I checked the last days what occures this message and why ping has a problem with it, because all other services has no problems and on the network setup wasn't changed anything since last year. The decision to use 192.168.1.1 as obfuscated ip was not so a good idea for represent our network setup. I though keep it simple. So i changed it a bit in the output above to display that there is mean a "public" ip . the public ip of modem which connects to the vdsl line.
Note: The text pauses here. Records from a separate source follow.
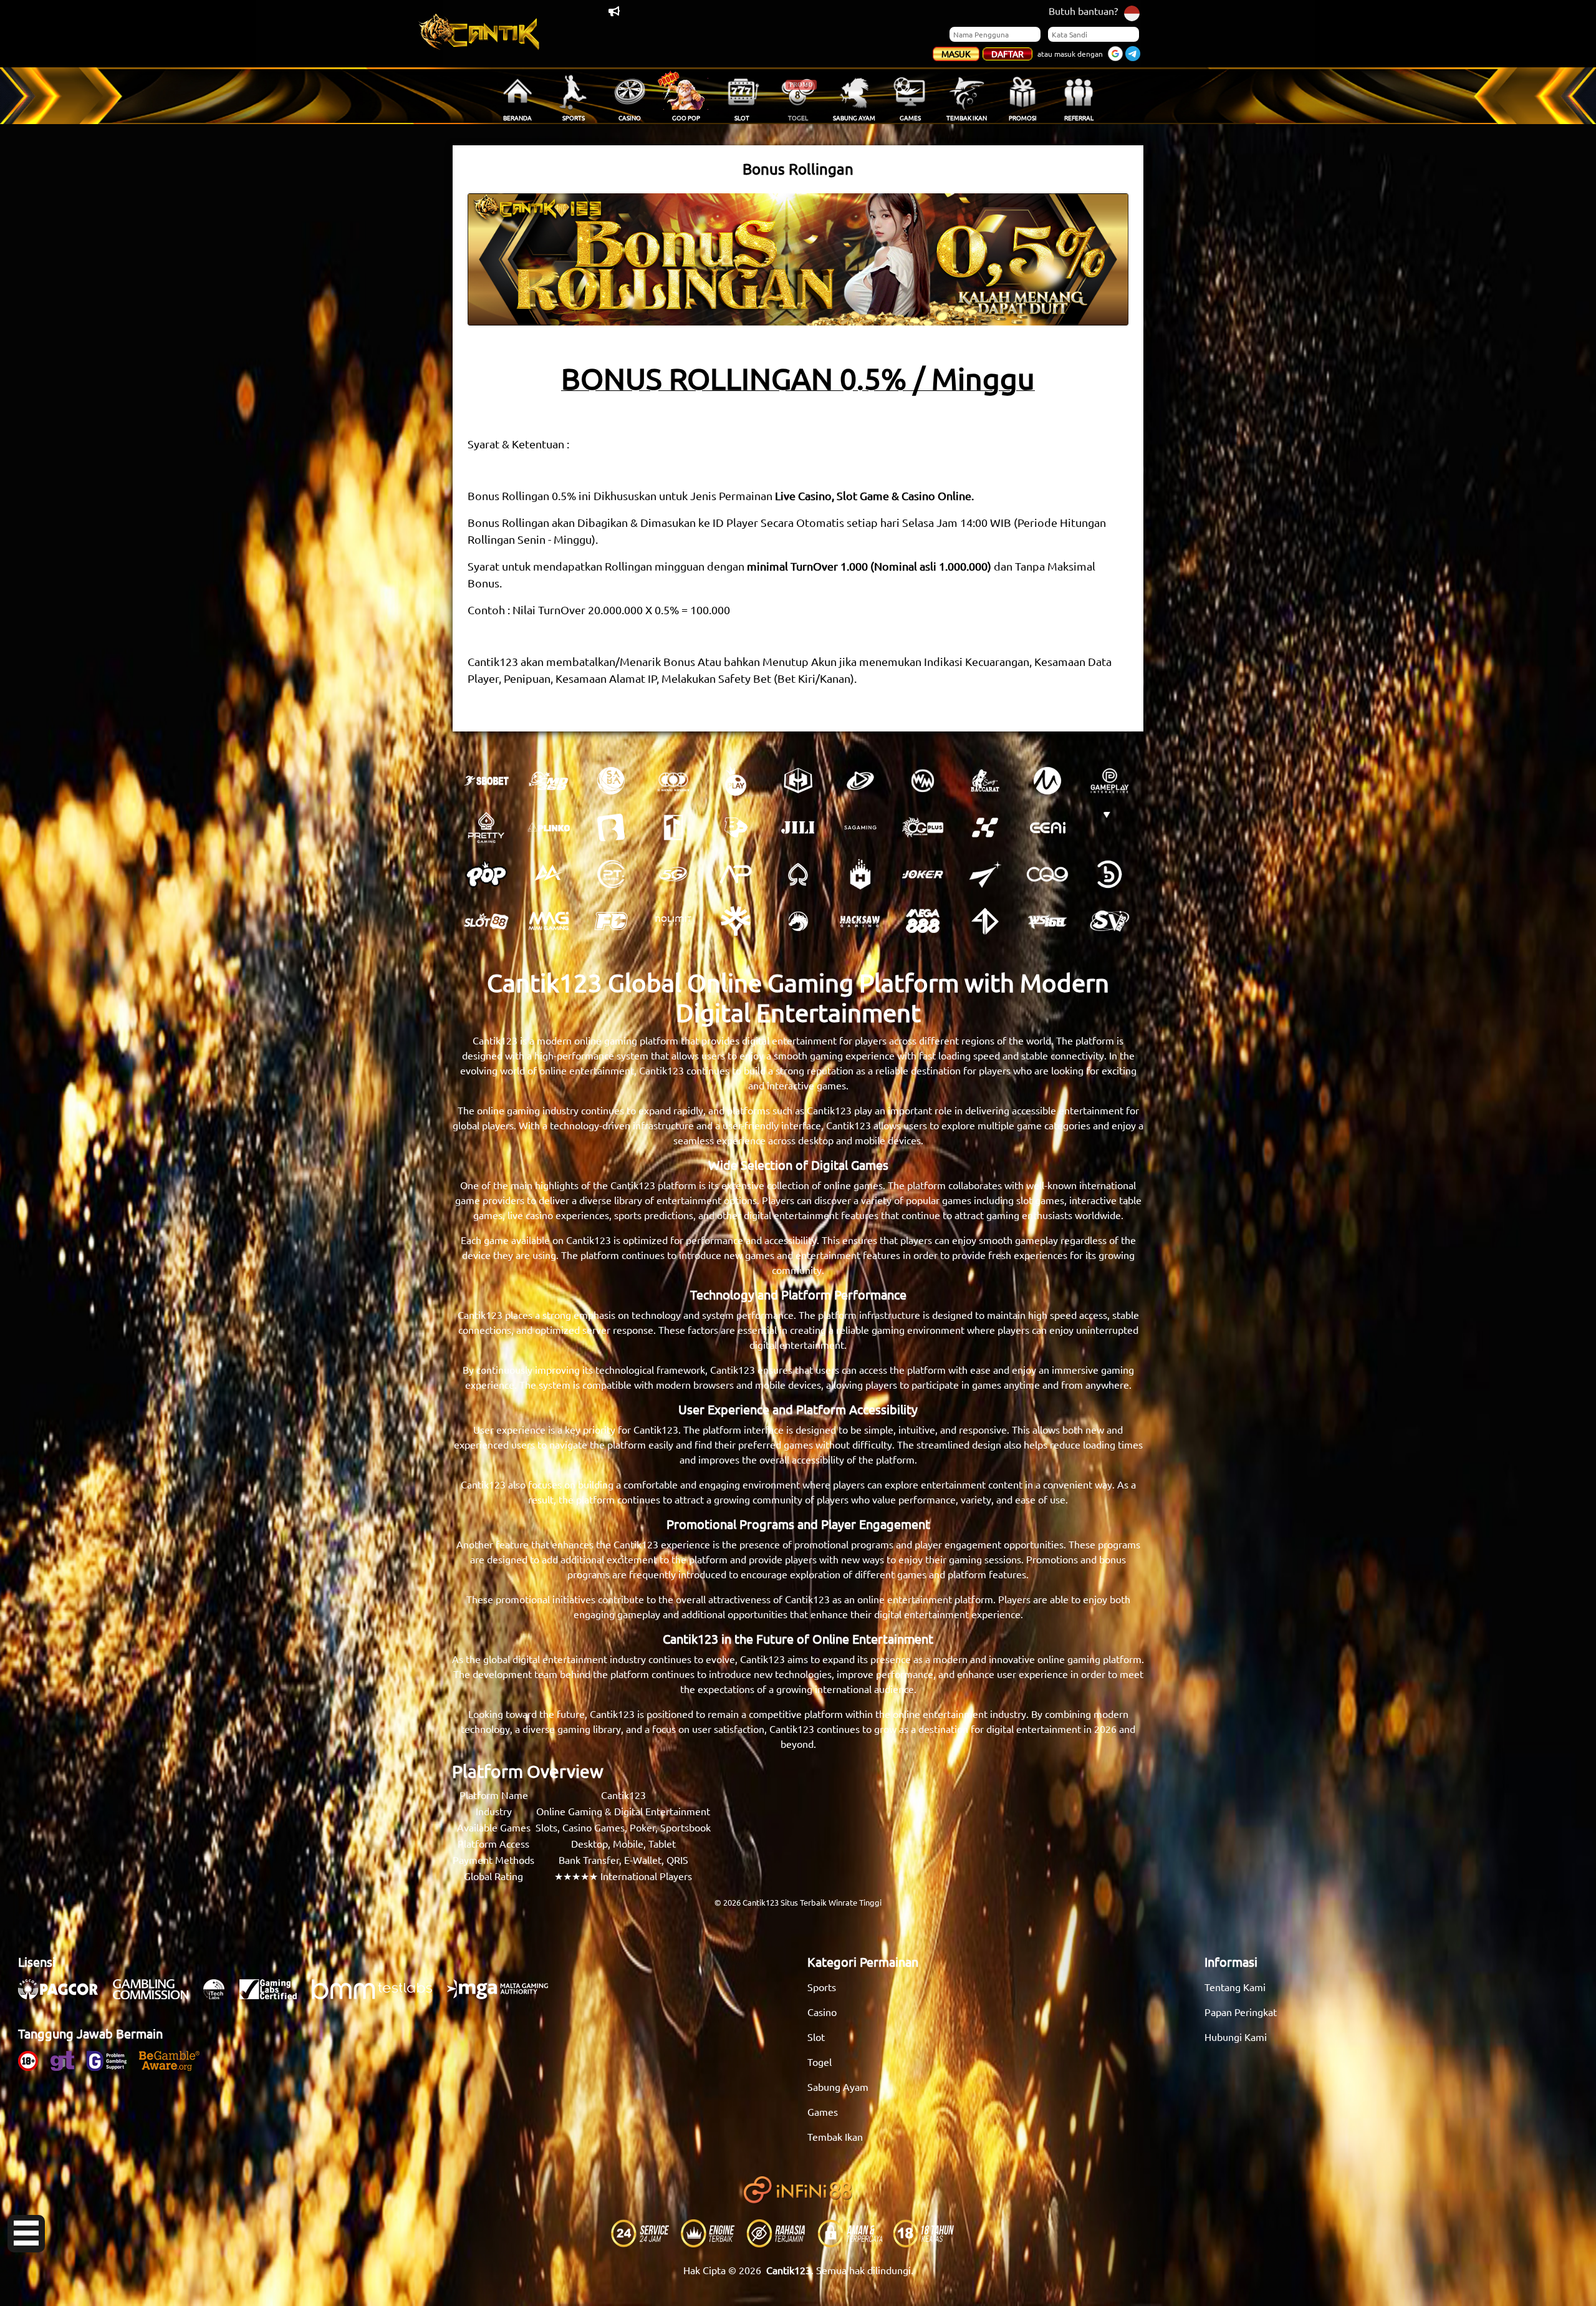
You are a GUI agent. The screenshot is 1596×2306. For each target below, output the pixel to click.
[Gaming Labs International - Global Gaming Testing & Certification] (274, 1995)
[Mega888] (923, 921)
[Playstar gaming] (985, 874)
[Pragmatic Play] (736, 780)
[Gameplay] (1110, 780)
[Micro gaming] (1047, 780)
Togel (819, 2061)
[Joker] (923, 874)
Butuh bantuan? (1083, 10)
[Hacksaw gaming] (860, 921)
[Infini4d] (985, 921)
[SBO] (486, 780)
The 192.168.2.2 is a cisco switch which is the gateway and has setup different routes for different subnets because we had multiple firewalls here for different purposes.

The "Redirect Network" message as i read in some docs, says that some asynchronous rounting happens but don't see anything in this direction in the setup (I'ts a bit complex but i checked it the last days)
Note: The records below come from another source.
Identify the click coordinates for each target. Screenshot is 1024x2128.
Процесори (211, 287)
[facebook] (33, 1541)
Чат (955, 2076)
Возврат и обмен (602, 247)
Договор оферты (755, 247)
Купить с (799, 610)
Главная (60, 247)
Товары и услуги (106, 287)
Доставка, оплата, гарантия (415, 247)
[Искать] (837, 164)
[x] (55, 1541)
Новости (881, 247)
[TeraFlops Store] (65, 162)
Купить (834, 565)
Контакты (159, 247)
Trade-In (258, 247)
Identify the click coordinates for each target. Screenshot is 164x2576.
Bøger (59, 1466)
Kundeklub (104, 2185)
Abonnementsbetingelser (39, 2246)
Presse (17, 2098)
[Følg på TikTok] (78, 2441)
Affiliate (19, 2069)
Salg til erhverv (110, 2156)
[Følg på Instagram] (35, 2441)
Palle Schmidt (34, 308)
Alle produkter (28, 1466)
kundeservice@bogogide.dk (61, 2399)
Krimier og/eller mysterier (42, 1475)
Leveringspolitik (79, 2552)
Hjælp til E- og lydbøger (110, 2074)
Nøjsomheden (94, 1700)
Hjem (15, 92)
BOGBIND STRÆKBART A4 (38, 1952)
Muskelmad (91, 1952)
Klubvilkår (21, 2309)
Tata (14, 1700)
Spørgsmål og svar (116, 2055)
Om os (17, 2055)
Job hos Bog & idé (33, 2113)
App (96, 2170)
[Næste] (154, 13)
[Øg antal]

At the moment i only see the possible solution to switch to fping for testing, because it looks like that ping command don't have the same issue with ICMP Redirects as the normal ping under linux (tested it with centos, almalinux and ubuntu).

markuslf commented 1 year ago

I will try to reproduce this.

markuslf commented 10 months ago

We don't rely on ping's return code any longer, making this check-plugin more tolerant.